Comment les autorités combattent la traite d'êtres humains
Les autorités découvrent ces crimes de diverses manières. Ott a noté que les informations proviennent souvent de sources externes, telles que des voisins ou des connaissances des victimes. À Berne, la police utilise des « contrôles conjoints », où plusieurs organisations, y compris des organisations non gouvernementales, mènent des inspections interdisciplinaires.

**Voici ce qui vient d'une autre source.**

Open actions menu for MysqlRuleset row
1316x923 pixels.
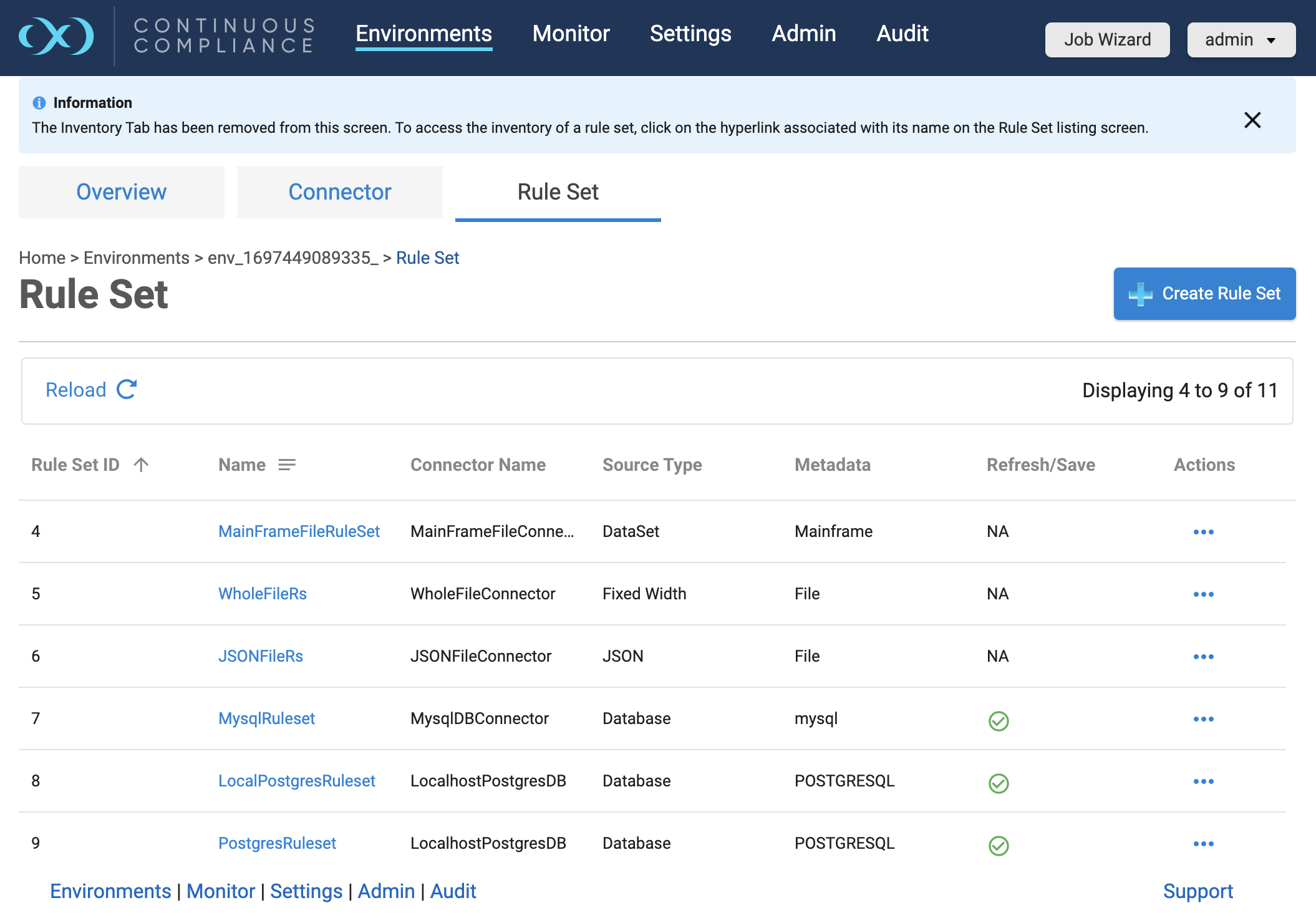coord(1203,719)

Pour aider ces personnes vulnérables, la police et les organisations pertinentes fournissent des mesures de protection. Les victimes sont placées dans des foyers sûrs où elles subissent une phase de stabilisation initiale. Elles sont souvent traumatisées et n'ont pas confiance dans les autorités. « Gagner cette confiance est la première étape pour leur montrer leurs options », a souligné Alexander Ott.
La force motrice derrière la traite d'êtres humains est souvent la pauvreté. Les trafiquants exploitent l'impuissance et la misère des individus. Lelia Hunziker de l'Unité spécialisée dans la traite d'êtres humains a souligné que l'exploitation sexuelle ne discrimine pas selon le sexe, bien que les lieux d'exploitation puissent différer en fonction des variations spécifiques à l'industrie selon le sexe. La plupart des victimes sont recrutées sous de faux prétextes, exploitant leur vulnérabilité et leur pauvreté.
L'Unité spécialisée dans la traite d'êtres humains fournit une assistance spécialisée aux victimes dans tous les secteurs, gérant huit refuges. L'année dernière, ils ont signalé huit victimes masculines, une augmentation par rapport aux deux de l'année précédente, indiquant une reconnaissance croissante de ce problème.